Airline held liable for its chatbot giving passenger bad advice – what this means for travellers

By | September 10, 2024
Surprise mechanics’ strike causes Canadian airline WestJet to cancel more than 400 flights

When Air Canada’s chatbot gave incorrect information to a traveller, the airline argued its chatbot is “responsible for its own actions”.

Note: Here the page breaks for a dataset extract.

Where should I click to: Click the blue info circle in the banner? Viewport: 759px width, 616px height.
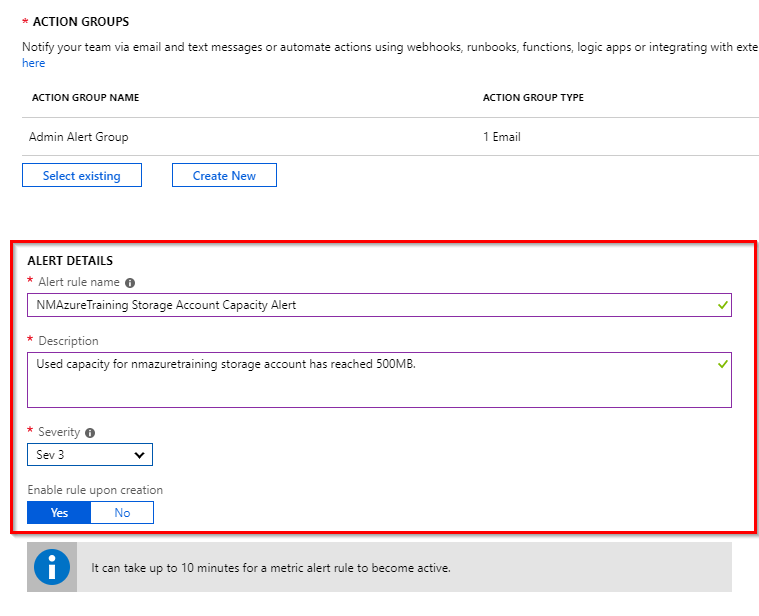pyautogui.click(x=52, y=567)
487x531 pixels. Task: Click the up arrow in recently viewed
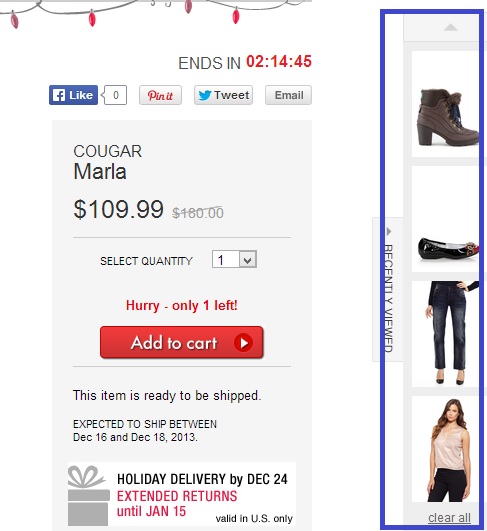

Artificial intelligence is having a growing impact on the way we travel, and a remarkable new case shows what AI-powered chatbots can get wrong – and who should pay. In 2022, Air Canada’s chatbot promised a discount that wasn’t available to passenger Jake Moffatt, who was assured that he could book a full-fare flight for his grandmother’s funeral and then apply for a bereavement fare after the fact.
According to a civil-resolutions tribunal decision last Wednesday, when Moffatt applied for the discount, the airline said the chatbot had been wrong – the request needed to be submitted before the flight – and it wouldn’t offer the discount. Instead, the airline said the chatbot was a “separate legal entity that is responsible for its own actions”. Air Canada argued that Moffatt should have gone to the link provided by the chatbot, where he would have seen the correct policy.
The British Columbia Civil Resolution Tribunal rejected that argument, ruling that Air Canada had to pay Moffatt $812.02 (£642.64) in damages and tribunal fees. “It should be obvious to Air Canada that it is responsible for all the information on its website,” read tribunal member Christopher Rivers’ written response. “It makes no difference whether the information comes from a static page or a chatbot.” The BBC reached out to Air Canada for additional comment and will update this article if and when we receive a response.
Gabor Lukacs, president of the Air Passenger Rights consumer advocacy group based in Nova Scotia, told BBC Travel that the case is being considered a landmark one that potentially sets a precedent for airline and travel companies that are increasingly relying on AI and chatbots for customer interactions: Yes, companies are liable for what their tech says and does.
“It establishes a common sense principle: If you are handing over part of your business to AI, you are responsible for what it does,” Lukacs said. “What this decision confirms is that airlines cannot hide behind chatbots.”
Air Canada is hardly the only airline to dive head-first into AI – or to have a chatbot go off the rails. In 2018, a WestJet chatbot sent a passenger a link to a suicide prevention hotline, for no obvious reason. This type of mistake, in which generative AI tools present inaccurate or nonsensical information, is known as “AI hallucination”. Beyond airlines, more major travel companies have embraced AI technology, ChatGPT specifically: In 2023, Expedia launched a ChatGPT plug-in to help with trip planning.
Lukacs expects the recent tribunal ruling will have broader implications for what airlines can get away with – and highlights the risks for businesses leaning too heavily on AI.

Airline held liable for its chatbot giving passenger bad advice - what this means for travellers

How air travellers can protect themselves
In the meantime, how can passengers stand guard against potentially wrong information or “hallucinations” fed to them by AI? Should they be fact-checking everything a chatbot says? Experts say: Yes, and no.
“For passengers, the only lesson is that they cannot fully rely on the information provided by airline chatbots. But, it’s not really passengers’ responsibility to know that,” says Marisa Garcia, an aviation industry expert and senior contributor at Forbes. “Airlines will need to refine these tools further [and] make them far more reliable if they intend for them to ease the workload on human staff or ultimately replace human staff.”
Garcia expects that, over time, chatbots and their accuracy will improve, “but in the meantime airlines will need to ensure they put their customers first and make amends quickly when their chatbots get it wrong,” she says – rather than let the case get to small claims court and balloon into a PR disaster.
Travellers may want to consider the benefits of old-fashioned human help when trip-planning or navigating fares. “AI has advanced rapidly, but a regulatory framework for guiding the technology has yet to catch up,” said Erika Richter of the American Society of Travel Advisors. “Passengers need to be aware that when it comes to AI, the travel industry is building the plane as they’re flying it. We’re still far off from chatbots replacing the level of customer service required – and expected – for the travel industry.”
Globally, protections for airline passengers are not uniform, meaning different countries have different regulations and consumer protections. Lukacs notes that Canadian passenger regulations are particularly weak, while the UK, for example, inherited the Civil Aviation Authority and regulations from the 2004 European Council Directive.
“It’s important to understand that this is not simply about the airlines,” he said. Lukacs recommends passengers who fall victim to chatbot errors take their cases to small claims court. “They may not be perfect, but overall a passenger has a chance of getting a fair trial.”